2. The RFID device programming system of claim 1 wherein said RFID programmer is configured to determine if said RFID devices are defective, and further comprising at least one marking device positioned opposite said probes and configured to mark defective RFID devices.
3. The RFID device programming system of claim 2 further comprising a removal device configured to remove said defective RFID devices.
4. The RFID device programming system of claim 1 further comprising a sensor configured to sense a position of said RFID devices and to provide a position signal to controller.
5. The RFID device programming system of claim 1 further comprising a printer positioned relative to said web positioning mechanism and configured to print on said RFID devices.
6. The RFID device programming system of claim 1 wherein said RFID devices include labels.
7. The RFID device programming system of claim 1 wherein said web positioning mechanism includes rollers configured to guide said web between said probes and said marking device.
8. A method of programming RFID devices, said method comprising:
providing a web supporting RFID devices;
advancing said web until a group of said RFID devices is positioned adjacent a plurality of RFID probes; and
applying programming signals to said RFID devices in said group when said group of RFID devices is positioned over said plurality of RFID probes.
9. The method of claim 8 further comprising:
determining if any of said RFID devices are defective; and
if any of said RFID devices are determined to be defective, marking said defective RFID devices.
10. The method of claim 9 further comprising removing said defective RFID devices.
11. The method of claim 8 wherein said RFID devices include RFID labels removably adhered to said web.
12. The method of claim 8 wherein programming signals include at least a unique Electronic Product Codes (EPC) for each of said RFID devices.
13. The method of claim 8 further comprising printing on said RFID devices.
14. The method of claim 8 further comprising generating a report including statistics associate with said roll of programmed RFID labels.
15. The method of claim 8 wherein said web supporting said RFID devices is provided as a roll of non-programmed RFID devices.
16. The method of claim 15 wherein said web is advanced repeatedly until said programming signals have been applied to all of said RFID devices on said roll of non-programmed RFID devices.
17. The method of claim 16 wherein advancing said web includes unwinding said roll of non-programmed RFID devices and winding a roll of programmed RFID devices.
18. The method of claim 17 further comprising rewinding said roll of programmed RFID devices.
19. A method of producing a roll of programmed RFID devices, said method comprising:
providing a roll of RFID devices;
unwinding said roll of RFID devices;
applying programming signals to said RFID devices as said roll of RFID devices unwinds; and
re-winding a roll of programmed RFID devices.
20. The method of claim 19 wherein said programming signals are applied simultaneously to groups of said RFID devices as said roll of RFID devices unwinds.
Description
TECHNICAL FIELD

The present invention relates to radio frequency identification (RFID) devices and more particularly, to a RFID device programming system and method.

BACKGROUND INFORMATION

Radio frequency identification (RFID) systems are generally known and may be used for a number of applications such as managing inventory, electronic access control, security systems, automatic identification of cars on toll roads, and electronic article surveillance (EAS). RFID devices may be used to track or monitor the location and/or status of articles or items to which the RFID devices are applied. A RFID system typically comprises a RFID programmer and a RFID device such as a tag or label. The RFID programmer may transmit a radio-frequency carrier signal to the RFID device. The RFID device may respond to the carrier signal with a data signal encoded with information stored on the RFID device. RFID devices may store information such as a unique identifier or Electronic Product Code (EPC) associated with the article or item.
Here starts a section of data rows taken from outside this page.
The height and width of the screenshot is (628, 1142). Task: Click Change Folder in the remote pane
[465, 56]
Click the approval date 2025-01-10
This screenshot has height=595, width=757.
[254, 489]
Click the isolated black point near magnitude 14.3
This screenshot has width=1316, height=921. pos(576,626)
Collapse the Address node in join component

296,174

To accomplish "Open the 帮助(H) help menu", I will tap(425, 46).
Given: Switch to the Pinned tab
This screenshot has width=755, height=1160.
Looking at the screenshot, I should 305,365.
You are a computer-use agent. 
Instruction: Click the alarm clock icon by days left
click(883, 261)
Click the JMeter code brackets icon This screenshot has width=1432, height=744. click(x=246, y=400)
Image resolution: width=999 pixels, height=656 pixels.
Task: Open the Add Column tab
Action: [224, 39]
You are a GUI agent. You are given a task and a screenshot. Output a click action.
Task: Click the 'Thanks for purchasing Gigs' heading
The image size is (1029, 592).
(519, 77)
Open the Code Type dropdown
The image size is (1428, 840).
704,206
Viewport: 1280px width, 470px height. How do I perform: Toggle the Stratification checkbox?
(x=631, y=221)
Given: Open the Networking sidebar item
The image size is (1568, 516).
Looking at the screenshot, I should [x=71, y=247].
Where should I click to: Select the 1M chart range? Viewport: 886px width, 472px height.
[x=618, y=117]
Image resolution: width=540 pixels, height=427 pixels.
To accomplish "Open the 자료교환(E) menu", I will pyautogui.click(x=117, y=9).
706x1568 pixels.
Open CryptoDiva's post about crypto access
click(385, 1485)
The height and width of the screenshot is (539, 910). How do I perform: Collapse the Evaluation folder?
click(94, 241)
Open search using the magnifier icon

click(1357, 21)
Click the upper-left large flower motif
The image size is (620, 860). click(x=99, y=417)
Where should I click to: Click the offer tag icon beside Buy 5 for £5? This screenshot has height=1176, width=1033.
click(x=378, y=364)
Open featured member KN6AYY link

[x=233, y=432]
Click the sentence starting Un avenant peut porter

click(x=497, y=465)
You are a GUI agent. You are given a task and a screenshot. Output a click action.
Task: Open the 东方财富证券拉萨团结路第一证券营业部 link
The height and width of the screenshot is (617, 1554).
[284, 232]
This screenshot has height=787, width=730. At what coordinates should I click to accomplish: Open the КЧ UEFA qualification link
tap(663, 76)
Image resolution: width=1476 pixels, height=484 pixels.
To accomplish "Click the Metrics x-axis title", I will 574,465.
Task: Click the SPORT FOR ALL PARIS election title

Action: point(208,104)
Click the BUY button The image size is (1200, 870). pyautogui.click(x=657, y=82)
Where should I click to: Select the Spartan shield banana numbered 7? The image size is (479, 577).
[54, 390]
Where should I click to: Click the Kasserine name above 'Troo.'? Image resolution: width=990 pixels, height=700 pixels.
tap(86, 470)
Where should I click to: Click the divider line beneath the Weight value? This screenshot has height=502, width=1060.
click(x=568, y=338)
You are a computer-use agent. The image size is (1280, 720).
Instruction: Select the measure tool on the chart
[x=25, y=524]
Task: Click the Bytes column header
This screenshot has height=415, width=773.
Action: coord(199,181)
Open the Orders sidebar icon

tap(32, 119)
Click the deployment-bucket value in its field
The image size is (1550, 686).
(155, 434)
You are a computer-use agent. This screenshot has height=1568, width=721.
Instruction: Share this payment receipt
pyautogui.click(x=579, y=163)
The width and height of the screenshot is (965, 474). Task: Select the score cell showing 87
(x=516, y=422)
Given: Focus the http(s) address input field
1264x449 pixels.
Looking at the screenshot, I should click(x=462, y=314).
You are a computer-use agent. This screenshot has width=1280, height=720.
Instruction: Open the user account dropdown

RFID devices may be programmed (e.g., with the appropriate EPC) and applied to the article or item that is being tracked or monitored. According to one technique, the RFID devices are programmed, one at a time, at the point of application to a product. The time it takes to program and verify the RFID devices in a one up fashion at the point of application limits the application speed. Conventional non-RFID label applicators used in product lines are capable of running at speeds up to 300 parts per minute. When RFID encoding or programming is required, label applicator speed may be reduced down to around 50 parts per minute. When a defective label is detected using these conventional techniques, it may be removed from the process and another label may be re-encoded in its place. Each defective label that is encountered may cut the product application rate by up to an additional 50%. As a result, product lines may run at speeds of around 25 parts per minute so as not to miss a product in the event a defective label is detected.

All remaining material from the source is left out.